I noticed a frightening trend this morning on my ride in to work.

Yesterday, I check the weather: Ten percent chance of rain, with temperatures staying in the 40's all day. Not exactly primo cycling weather ... but it'll do.

This morning, eating breakfast and fixing my coffee, I check the weather again. Misting out, but not really raining. Temperatures still supposed to be in the 40's all day. Again, not great, but I've got my cycling things on and my bag is packed, so off I roll.

Into the rain.

Well, maybe not really rain. I wasn't being pelted by actual raindrops ... to put it in a Chemistry 101 vernacular, this was actually a case of atmospheric supersaturation. The water molecules were falling out of solution.

Ah, but I love speaking nerd.

Anyhow, what with this morning's commute and last Saturday's soggy 200K permanent, I decided that I have become Joe Btfsplk.

Now, I'm probably dating myself with this reference ... but, that's okay, because RandoGirl doesn't like me dating anybody else anyway. Joe Btfsplk is a character from L'il Abner -- a comic strip that I read when I was growing up. For those of you who don't remember, there used to be things called "newspapers" -- so called because they were full of news and were printed on stuff called paper -- that had a section called "the funnies" or "the comics." This section was usually a page or two of comic strips, which regaled us with the unparalleled humor of Nancy and the drama of Mary Worth.

Think cave paintings, but with talk balloons over the stegosaurus' head.

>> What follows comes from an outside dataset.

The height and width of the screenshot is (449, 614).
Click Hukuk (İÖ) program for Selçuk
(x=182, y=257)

Anyhow, L'il Abner was a strapping hillbilly boy, sweet-natured but simple-minded, who eventually grew up to become Fred Thompson. Just kidding -- since L'il Abner was a comic strip he stayed eternally young and has all of his hair. Besides, Fred Thompson is not really sweet-natured.

There was a cast of colorful characters in L'il Abner's world in the hollers of Dogpatch, including the aforementioned Joe Btfsplk. Joe was a jinx, with a dark cloud always over his head. Bad luck befell anyone unfortunate enough to be in his vicinity. Although Joe meant well and was friendly, his reputation inevitably preceded him, so that Joe was a very lonely little man.

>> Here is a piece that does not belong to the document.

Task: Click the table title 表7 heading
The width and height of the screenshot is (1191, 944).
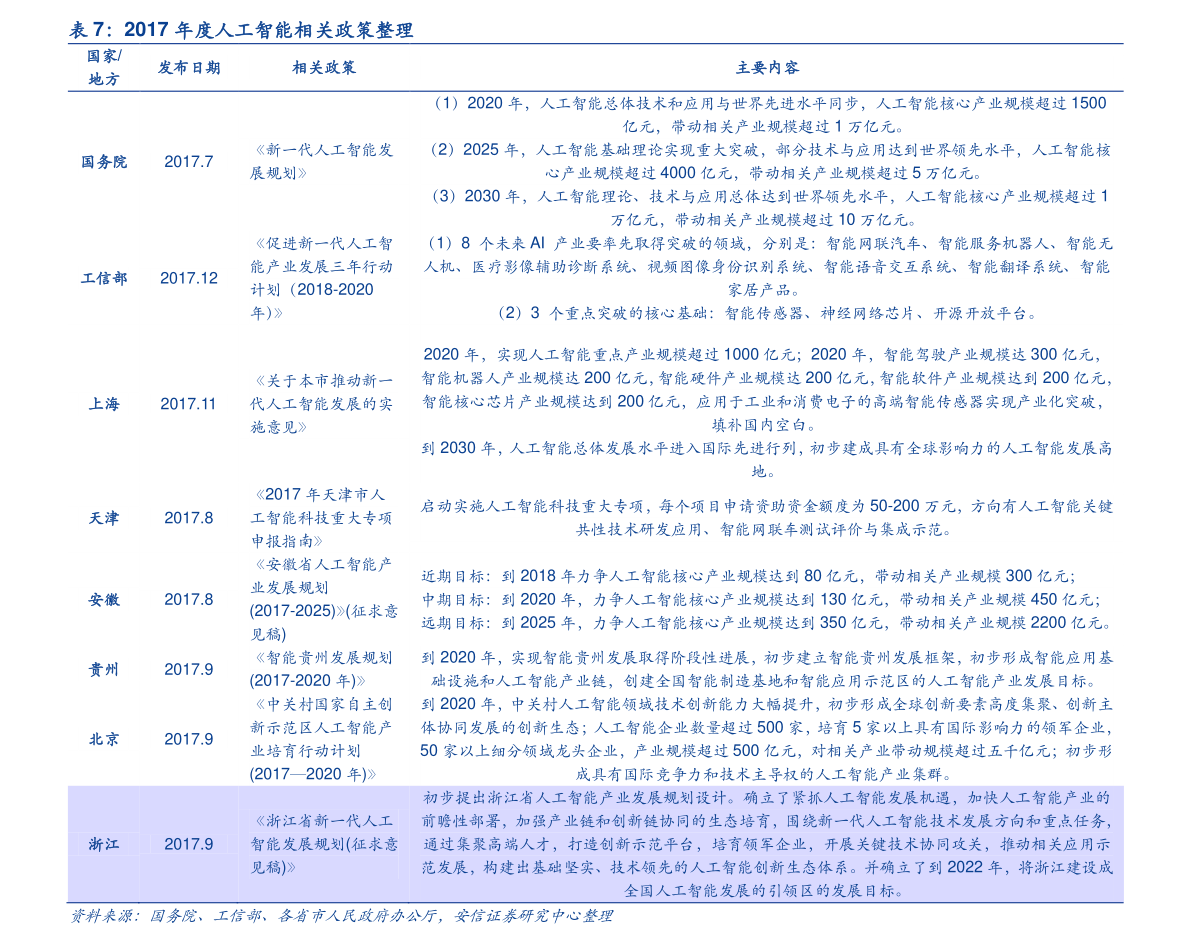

Now, I don't think that the universe necessarily revolves around me, but that's because I don't think that the universe revolves at all. It's actually slowly spreading outward away from me, since I was the original center of the Big Bang (which looked like nothing the TV show). I don't even think that I am the cause of all of the good, bad, or indifferent things that happen in the universe, although I do not discount the idea that if I did not live in this universe those things might not continue to happen. Certainly, I would probably cease to care whether they happened or not.

But my point (if indeed I have one) is that lately, if there is the slightest possibility of crappy weather and I go out riding in it, said bad weather will materialize. Thus, I feel that I owe an apology to everyone else who happens to venture out on these days.

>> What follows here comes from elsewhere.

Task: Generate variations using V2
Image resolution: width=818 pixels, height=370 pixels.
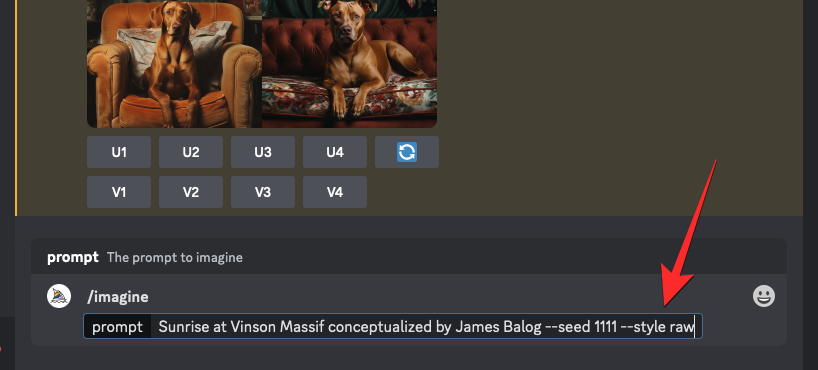Action: (191, 192)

Everyone: I'm sorry that I ruined your ride Saturday and today. If you got caught out in the rain on either of those days, you can now blame me: RandoBoy.

Oh, and a word of warning: Don't go out for a ride this weekend. I'm going to be out there, and you know what that means.


  1. I am planning on being out there, but maybe my vibes will undo yours or maybe we'll just be riding in the rain.

    Oh, well, at least we'll have Flordia(Gran Fondo camp)!

  2. I rode through the same stuff this morning. Wet glasses are a pain.

  3. Phil: When your gloves are wet, you can't do the windshield-wiper thing on your glasses.